Friday, December 20, 2002
Some of the smaller start-up apparel firms that make up the Los Angeles fashion trade say the effects of newly revised state assembly bill 633, which calls for manufacturers to sign work agreements with contractors and adhere to a strict reporting procedure, may cripple that segment of the industry with its fee structure and regulations.
A number of designers and emerging apparel companies questioned labor department commissioner Art Lujan and attorney Miles Locker, who spoke about AB633 during a business mixer sponsored by trade organization Fashion Business, Inc. Dec. 11 at the New Mart in Los Angeles. The law was revised in October to place heavier requirements on manufacturers and contractors to comply with labor laws. Manufacturers and contractors are now required to sign work agreements with each other and report workers’ registration numbers, workers’ compensation policies, job information and other data.
Several freelance designers and smaller companies at the FBI event were surprised to learn that AB633 would apply to their smallvolume businesses, even if they are just producing samples. Locker, an attorney for the Department of Labor Standards Enforcement, said if apparel designers create samples and eventually sell them at a sample sale or another outlet, they would be required to follow the guidelines of AB633, which states that anyone who makes or contracts someone to make a garment for sale has to follow the guidelines of AB633.

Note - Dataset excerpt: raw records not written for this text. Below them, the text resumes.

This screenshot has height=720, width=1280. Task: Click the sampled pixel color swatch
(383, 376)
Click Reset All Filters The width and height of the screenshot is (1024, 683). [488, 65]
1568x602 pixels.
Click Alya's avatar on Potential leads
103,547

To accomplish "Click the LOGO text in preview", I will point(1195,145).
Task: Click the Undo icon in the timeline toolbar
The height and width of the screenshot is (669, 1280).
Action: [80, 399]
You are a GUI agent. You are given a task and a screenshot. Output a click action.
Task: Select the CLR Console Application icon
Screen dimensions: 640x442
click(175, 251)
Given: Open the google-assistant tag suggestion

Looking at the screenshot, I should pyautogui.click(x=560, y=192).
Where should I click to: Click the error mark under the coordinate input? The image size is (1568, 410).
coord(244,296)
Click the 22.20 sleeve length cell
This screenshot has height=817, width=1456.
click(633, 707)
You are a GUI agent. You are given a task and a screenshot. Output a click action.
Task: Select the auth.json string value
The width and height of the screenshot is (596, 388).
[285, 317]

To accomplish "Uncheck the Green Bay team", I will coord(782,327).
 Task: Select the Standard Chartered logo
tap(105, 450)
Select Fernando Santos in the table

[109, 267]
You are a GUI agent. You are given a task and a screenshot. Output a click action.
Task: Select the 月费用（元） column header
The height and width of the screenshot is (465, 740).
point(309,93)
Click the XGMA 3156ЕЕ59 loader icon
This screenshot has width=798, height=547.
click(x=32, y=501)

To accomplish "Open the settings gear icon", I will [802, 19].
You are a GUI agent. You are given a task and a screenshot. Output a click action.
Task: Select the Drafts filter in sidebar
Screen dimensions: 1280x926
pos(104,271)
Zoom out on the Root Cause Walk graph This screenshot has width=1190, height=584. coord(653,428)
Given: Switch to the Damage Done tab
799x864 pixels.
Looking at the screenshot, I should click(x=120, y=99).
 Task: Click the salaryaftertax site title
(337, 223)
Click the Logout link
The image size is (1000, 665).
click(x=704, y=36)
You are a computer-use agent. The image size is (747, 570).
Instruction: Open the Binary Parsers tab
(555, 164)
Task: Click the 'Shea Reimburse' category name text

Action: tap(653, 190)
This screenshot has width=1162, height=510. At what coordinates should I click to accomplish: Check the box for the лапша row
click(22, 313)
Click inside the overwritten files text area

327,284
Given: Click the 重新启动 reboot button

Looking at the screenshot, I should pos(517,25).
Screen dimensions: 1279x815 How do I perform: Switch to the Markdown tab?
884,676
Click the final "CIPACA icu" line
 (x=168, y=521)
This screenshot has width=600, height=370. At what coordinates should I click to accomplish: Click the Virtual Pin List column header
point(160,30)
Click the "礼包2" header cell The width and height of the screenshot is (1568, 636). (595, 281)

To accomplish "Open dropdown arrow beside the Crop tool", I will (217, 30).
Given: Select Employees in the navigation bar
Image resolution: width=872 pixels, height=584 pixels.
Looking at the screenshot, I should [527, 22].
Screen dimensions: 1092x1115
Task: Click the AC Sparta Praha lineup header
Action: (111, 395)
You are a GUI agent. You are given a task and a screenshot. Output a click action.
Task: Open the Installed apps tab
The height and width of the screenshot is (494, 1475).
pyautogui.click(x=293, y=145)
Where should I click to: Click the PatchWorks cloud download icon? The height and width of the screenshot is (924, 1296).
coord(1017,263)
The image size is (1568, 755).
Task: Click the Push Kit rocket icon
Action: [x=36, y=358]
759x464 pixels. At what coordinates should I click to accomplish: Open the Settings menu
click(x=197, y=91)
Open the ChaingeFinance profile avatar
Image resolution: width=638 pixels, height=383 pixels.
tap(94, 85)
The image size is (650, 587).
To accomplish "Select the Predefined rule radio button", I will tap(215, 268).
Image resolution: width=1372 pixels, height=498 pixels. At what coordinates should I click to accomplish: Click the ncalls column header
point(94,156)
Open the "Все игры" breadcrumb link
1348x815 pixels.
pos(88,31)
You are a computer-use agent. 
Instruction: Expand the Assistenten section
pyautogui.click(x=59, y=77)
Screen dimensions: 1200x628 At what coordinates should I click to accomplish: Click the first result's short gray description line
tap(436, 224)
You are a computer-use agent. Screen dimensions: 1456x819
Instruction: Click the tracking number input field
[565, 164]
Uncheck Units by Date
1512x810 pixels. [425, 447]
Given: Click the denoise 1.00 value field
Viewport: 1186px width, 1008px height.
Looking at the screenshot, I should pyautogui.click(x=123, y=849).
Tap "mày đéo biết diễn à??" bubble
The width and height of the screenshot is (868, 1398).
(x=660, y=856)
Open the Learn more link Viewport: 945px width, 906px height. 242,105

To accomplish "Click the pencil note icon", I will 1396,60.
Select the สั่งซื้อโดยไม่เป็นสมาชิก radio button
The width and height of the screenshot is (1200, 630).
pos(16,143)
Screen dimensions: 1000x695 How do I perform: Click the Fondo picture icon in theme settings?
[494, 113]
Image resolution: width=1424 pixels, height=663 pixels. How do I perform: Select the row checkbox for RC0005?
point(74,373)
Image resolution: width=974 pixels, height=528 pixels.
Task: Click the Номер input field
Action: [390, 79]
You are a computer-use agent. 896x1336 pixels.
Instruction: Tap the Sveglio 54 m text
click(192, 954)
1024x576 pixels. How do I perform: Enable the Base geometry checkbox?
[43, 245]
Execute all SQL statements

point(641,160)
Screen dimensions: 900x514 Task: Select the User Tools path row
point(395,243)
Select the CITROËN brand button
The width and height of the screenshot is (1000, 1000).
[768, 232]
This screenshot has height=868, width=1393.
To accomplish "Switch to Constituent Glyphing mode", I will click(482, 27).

Designers such as Tracy Wilkinson, of Mon Petit Oiseau, also expressed concerns over the law’s registration fees, which run from $750 to $2,500 per year.
“Some of us start our companies with only $1,000, so $750 is going to be difficult,” she said.
FBI director Frances Harder said the effects of AB633 on smaller companies can “become very devastating.”
“It seems like the smaller companies— which is what L.A. is all about—are getting squeezed from every angle,” she said. “It’s tough enough surviving with the day-to-day business and now having to worry about keeping track of worrying about who produces for whom.”
Others questioned Locker and Lujan on whether peripheral players in the supply chain such as brokers, fulfillment companies, retailers, subcontractors and other parties would fall under the jurisdiction of AB633. Locker explained that it all comes down to the initial party that engages another to produce a garment for sale.
“It’s not our intent to drive you out of business,” said Lujan. “A lot of thought has gone into this and [making the revisions] has been done through an incredibly democratic process.”
Lujan said the state will be exploring making possible amendments to the law in the future to potentially exempt certain parties that the law may affect unfairly, but he wasn’t making any promises. Both Lujan and Locker stressed that the apparel industry should start keeping detailed records going forward.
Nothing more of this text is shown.